- _REQUIRED WORK_:
Output a faithful copy of the entries, every picture removed.

- _DATA SUPPLIED_:
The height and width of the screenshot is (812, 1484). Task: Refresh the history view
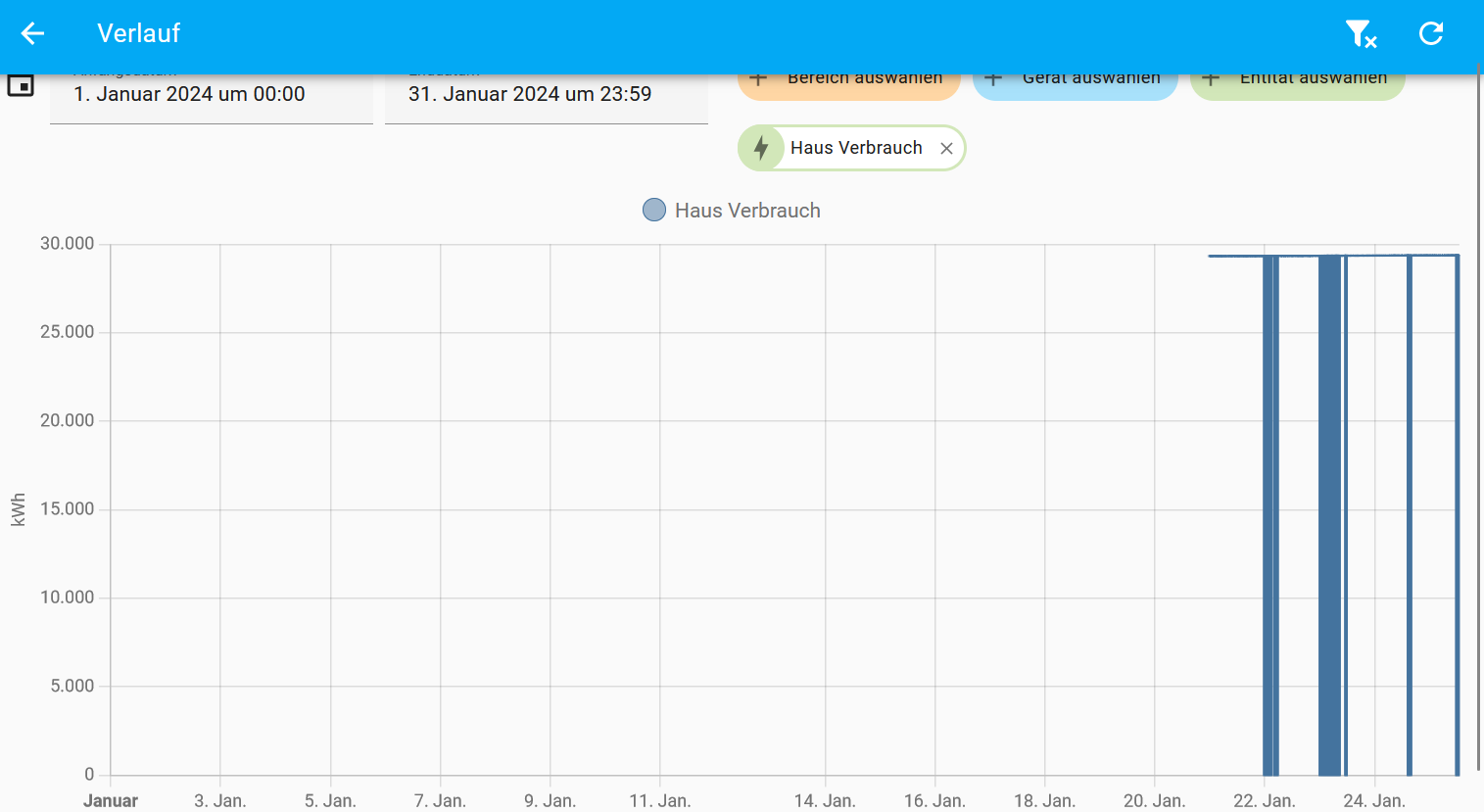pyautogui.click(x=1431, y=34)
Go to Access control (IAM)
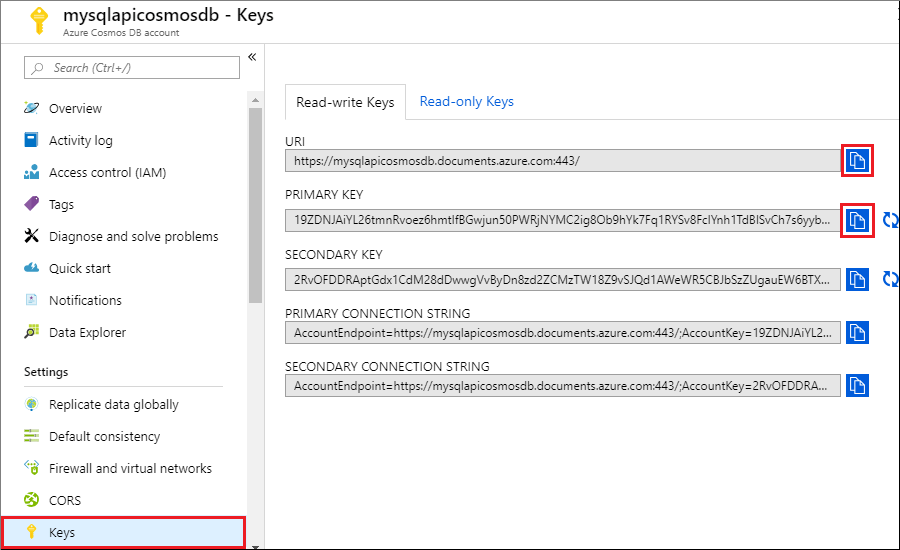900x550 pixels. (107, 172)

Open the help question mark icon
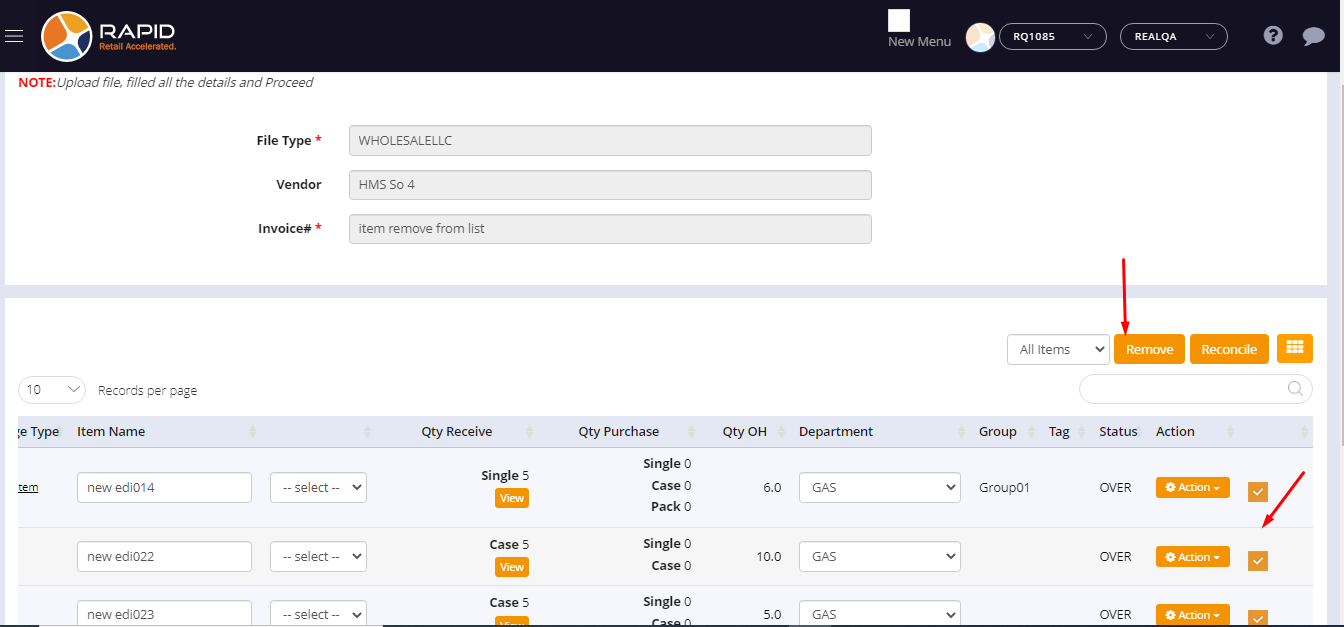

- _SOLUTION TO THE PROBLEM_:
The height and width of the screenshot is (812, 1484). Task: Refresh the history view
pyautogui.click(x=1431, y=34)
Go to Access control (IAM)
900x550 pixels. (107, 172)

Open the help question mark icon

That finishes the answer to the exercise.